LiteLLM / OneAPI / Portkey are protocol proxy layers solving multi-upstream adaptation. Rise Router layers enterprise-grade Token governance on top: per tenant / project / business-line Token billing and budget hard-limits, multi-channel cost comparison and smart routing, centralized API key custody with rotation and revocation, full egress audit, PII / sensitive-word interception. The real differentiator isn't the gateway core (open-source implementations are similar) — it's that Rise Router governs internal enterprise GPU compute (via Rise ModelX) and external channels together, on a single governance plane with GPU-hour + Token dual-rail billing, scenario-based internal/external split, and unified audit. Xinference / vLLM / SGLang are inference engines — local backends managed by ModelX, not peer products to Router.
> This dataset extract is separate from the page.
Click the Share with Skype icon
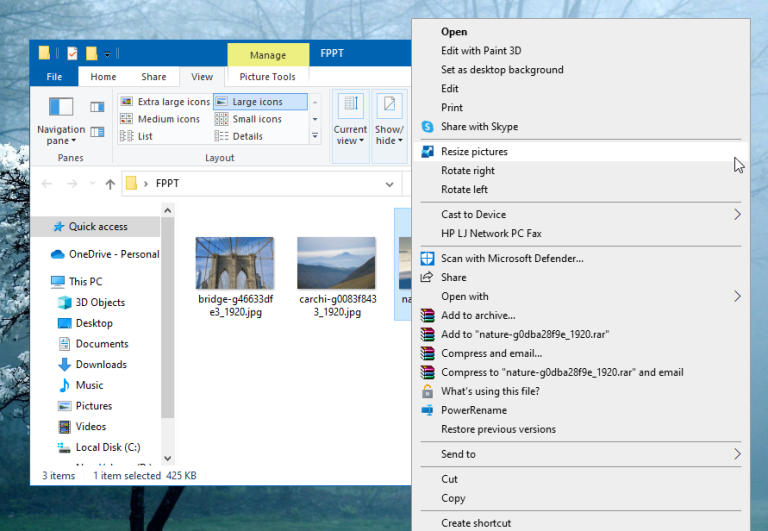The image size is (768, 531). (x=428, y=127)
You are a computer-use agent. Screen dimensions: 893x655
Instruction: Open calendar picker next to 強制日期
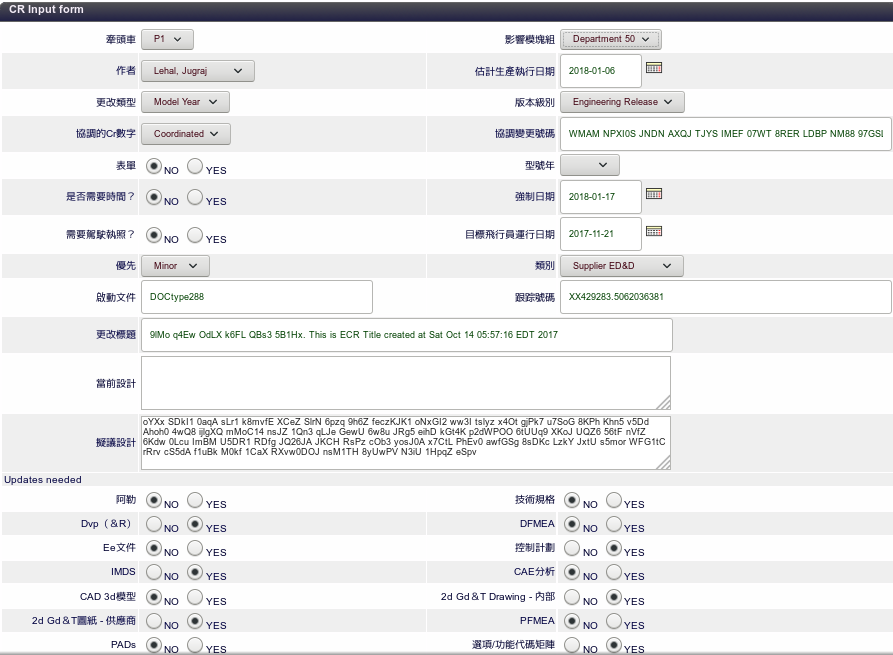point(654,193)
04 Which channels can Router route to?
Six channel types: local inference (vLLM / SGLang / MindIE instances managed by Rise ModelX), domestic LLMs (XC-LLM / Zhipu / iFlytek / Kimi), cloud MaaS (Bailian / Qianfan / TI / MA), aggregators (SiliconFlow / Volcano Ark), foreign models (OpenAI / Anthropic / Google — on-demand for workloads that genuinely need them), and enterprise BYOC (customer-specified upstream). Broad channel coverage, all accessed through the same OpenAI-compatible interface — switching paths requires no application code changes.
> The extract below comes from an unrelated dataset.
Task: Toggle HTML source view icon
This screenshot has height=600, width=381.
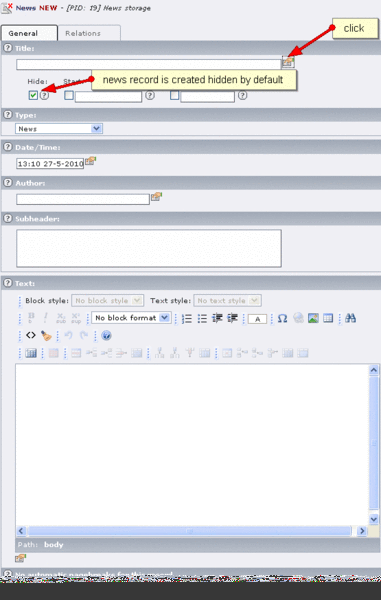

05 What's the security model for API key custody?
Upstream vendor API keys and ModelX internal credentials are vaulted on the Router governance plane — application code no longer holds any LLM credential, eliminating key sprawl and leak risk. Supports key rotation (periodic upstream credential refresh transparent to applications), key revocation (individual key instant invalidation), per-tenant/project authorization (teams see only their authorized channels and budgets), and access policies (schedules / IP allowlists / rate limits). Full egress audit logs meet finance and state-enterprise compliance requirements.
06 How accurate is Token metering? Can it plug into finance systems?
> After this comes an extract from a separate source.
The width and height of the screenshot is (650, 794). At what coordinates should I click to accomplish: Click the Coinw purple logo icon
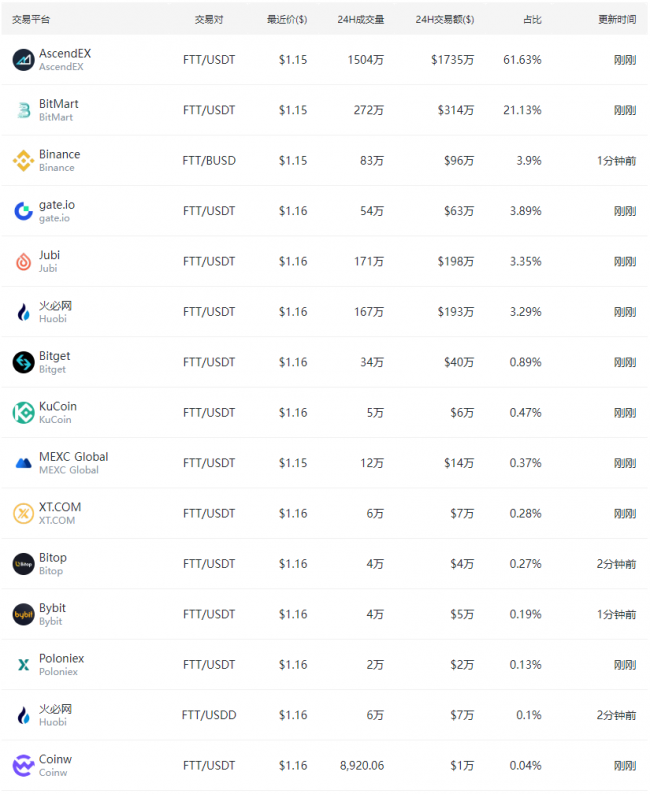(23, 766)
Router uses the actual upstream tokenizer to precisely meter prompt / completion tokens per request — not gateway estimates. Multi-dimensional attribution (tenant / project / business-line / API key), time-series aggregation, top-N usage, automatic monthly statements. The same FinOps dashboard renders local GPU-hours + external Tokens in a combined view (a core capability of Router as the unified entry), feeding enterprise finance systems directly by department.
07 What happens when a budget is exceeded? Will it break production?
Budget behavior is configurable: per-tenant or business-line hard-limits with an action choice on threshold — auto-downgrade (reroute to cheaper channels), alert without blocking (warn but let traffic through), or hard-block (reject new requests). Beyond budgets: cost anomaly alerts (usage spikes), schedules (off-peak / night dispatch), and rate limits — layered protection against a single tenant or runaway Agent draining the budget.
08 Does it support Agent / Function Call / multimodal scenarios?
Full OpenAI-compatible Chat / Completions / Embeddings / Function Call / JSON Mode / streaming SSE support — Agent frameworks can swap upstream models with zero code changes. Multimodal models are covered too: text, image, audio, and video models all flow through Router's unified entry, with Agents directly invoking image understanding, speech recognition, video generation, and more — all subject to the same Token metering, budget control, and compliance audit. Virtual ModelName lets Router auto-route across channels by policy (cost / latency / availability); combined with rate limits and budget hard-limits, autonomous Agents can't run away in external channels — Agent Token consumption rates far exceed human-triggered traffic, making budget control essential for external channel governance.